The term ‘gammon’ is linked to the unhealthy pink skin tone of such stout yeomen, probably because of high blood pressure caused by decades of ‘PC gone mad’, being defeated in arguments about the non-existent merits of Brexit and women getting the vote.

This definition appears to meet with the approval of the left-wing journalists and commentators who use it.

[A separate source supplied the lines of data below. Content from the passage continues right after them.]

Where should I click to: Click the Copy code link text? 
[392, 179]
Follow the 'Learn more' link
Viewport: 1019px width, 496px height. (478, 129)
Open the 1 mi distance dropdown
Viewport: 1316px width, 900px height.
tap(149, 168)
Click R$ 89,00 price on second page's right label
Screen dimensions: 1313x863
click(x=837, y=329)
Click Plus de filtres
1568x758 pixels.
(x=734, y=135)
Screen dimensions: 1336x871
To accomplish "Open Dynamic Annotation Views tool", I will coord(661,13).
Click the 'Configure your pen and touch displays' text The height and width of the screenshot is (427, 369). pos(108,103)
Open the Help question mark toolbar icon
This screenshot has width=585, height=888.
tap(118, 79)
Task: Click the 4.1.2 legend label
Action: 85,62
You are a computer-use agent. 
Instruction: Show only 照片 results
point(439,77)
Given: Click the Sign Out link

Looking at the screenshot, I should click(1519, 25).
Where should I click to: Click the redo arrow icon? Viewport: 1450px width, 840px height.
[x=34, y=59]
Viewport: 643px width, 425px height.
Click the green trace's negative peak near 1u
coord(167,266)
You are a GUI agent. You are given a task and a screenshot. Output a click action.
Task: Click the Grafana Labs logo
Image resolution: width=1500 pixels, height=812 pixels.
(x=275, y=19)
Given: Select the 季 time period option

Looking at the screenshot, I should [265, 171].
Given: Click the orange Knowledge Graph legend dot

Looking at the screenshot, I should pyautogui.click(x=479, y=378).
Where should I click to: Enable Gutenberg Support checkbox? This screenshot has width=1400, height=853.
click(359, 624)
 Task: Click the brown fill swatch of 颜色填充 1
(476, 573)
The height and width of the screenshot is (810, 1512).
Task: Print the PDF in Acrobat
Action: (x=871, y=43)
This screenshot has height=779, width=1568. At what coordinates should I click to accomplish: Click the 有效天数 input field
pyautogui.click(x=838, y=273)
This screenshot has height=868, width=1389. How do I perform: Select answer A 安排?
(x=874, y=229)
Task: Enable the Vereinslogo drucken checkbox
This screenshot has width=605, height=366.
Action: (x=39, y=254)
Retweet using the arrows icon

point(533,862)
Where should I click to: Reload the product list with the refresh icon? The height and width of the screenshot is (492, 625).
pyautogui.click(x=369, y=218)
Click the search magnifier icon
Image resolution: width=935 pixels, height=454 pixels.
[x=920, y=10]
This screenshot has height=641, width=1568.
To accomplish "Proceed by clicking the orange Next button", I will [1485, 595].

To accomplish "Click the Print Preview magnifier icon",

First of all, I should point out that as a free speech advocate, I will defend to the death the right of anyone to use this rather nasty term. This position, however, does not preclude my right to criticise it, as I will now do. The obvious point to make is that use of this term emerged during a relentless obsession among the left regarding skin pigmentation. How many articles have we seen from publications such as Slate, Vice, The Huffington Post and Salon, condemning ‘whiteness’ over the last few years? Increasingly in academia, the opinions of ‘white males’ have been ascribed a lower validity to those of people of other races, with some University professors leading the charge:

How far we have drifted by Martin Luther King’s historic appeal to judge people not by the colour of their skin but the content of their character.
It seems clear that those who advocate the use of this term rarely ask themselves why patriotic small business owners, the low-skilled working class and the middle aged are so angry in the first place. Consider these milestones, all of which have occurred over the last three decades:

• The Maastricht Treaty, representing fundamental constitutional change, signed after no public consultation;
• Mass immigration on an unprecedented level unleashed on Britain without any mention of its scale in any of New Labour’s manifestos, or any thoughtful assessment on the effect it would have on wages and public services;
• The admission by Andrew Neather, a former adviser to Tony Blair, Jack Straw and David Blunkett, that the policy contained a ‘driving political purpose’ part of which was to “rub the right’s nose in diversity” not realising that they were rubbing it in the British people’s faces too;
• Constant demonisation of anyone who objected to these developments as ‘racist’ ‘xenophobic’ or ‘little Englanders’;
• The signing of the Lisbon Treaty, again, after no public consultation;
• The Rotherham outrage in which the mass rape of children was not dealt with due to the Orwellian atmosphere of thought crime created by New Labour politics. ( I suppose this is an example of the ‘PC gone mad’ the Urban Dictionary describes as having caused high blood pressure among ‘Gammons’)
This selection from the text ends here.